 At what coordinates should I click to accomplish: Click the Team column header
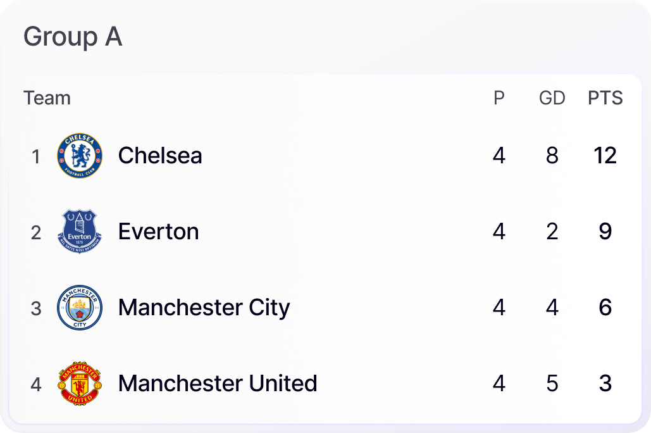(47, 98)
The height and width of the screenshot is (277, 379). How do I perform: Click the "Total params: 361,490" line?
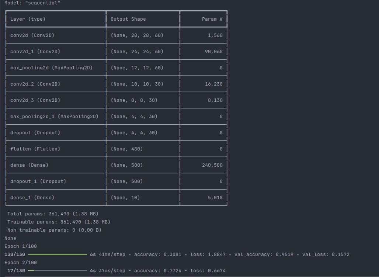point(53,214)
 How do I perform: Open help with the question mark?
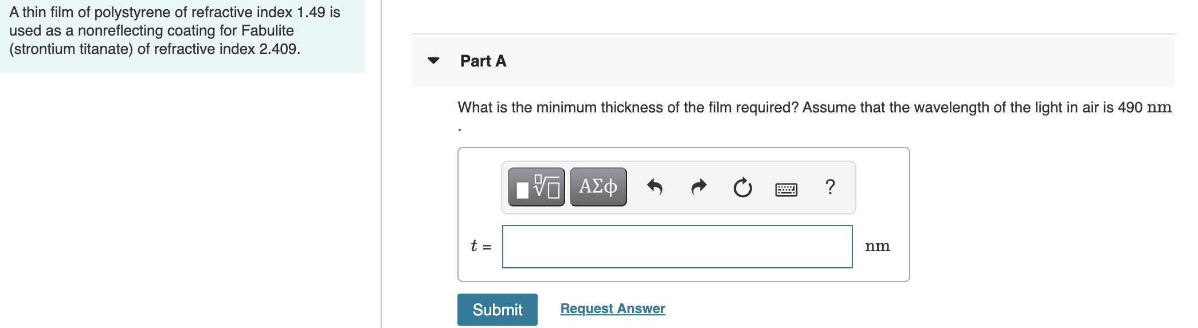coord(830,187)
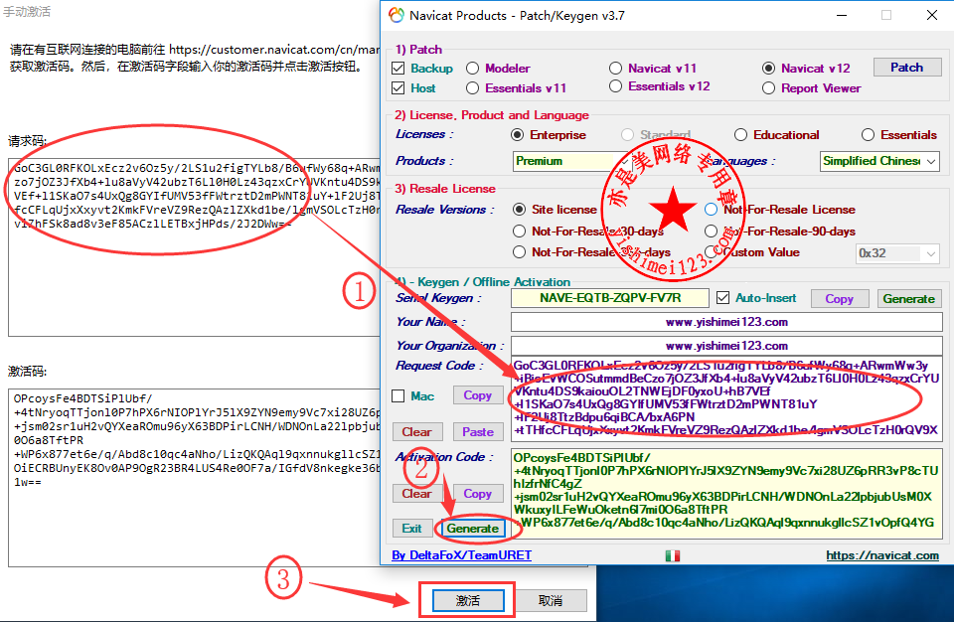This screenshot has height=622, width=954.
Task: Expand the Custom Value 0x32 dropdown
Action: click(x=897, y=253)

-*-*-

■ Exercise brief
The records above are to be transcribed word for word. Skip the images.

■ Result of the exercise
 At what coordinates should I click to accomplish: Click the Team column header
(47, 98)
The height and width of the screenshot is (277, 379). How do I perform: Click the "Total params: 361,490" line?
point(53,214)
 How do I perform: Open help with the question mark?
coord(830,187)
This screenshot has height=622, width=954.
Task: Expand the Custom Value 0x32 dropdown
Action: click(x=897, y=253)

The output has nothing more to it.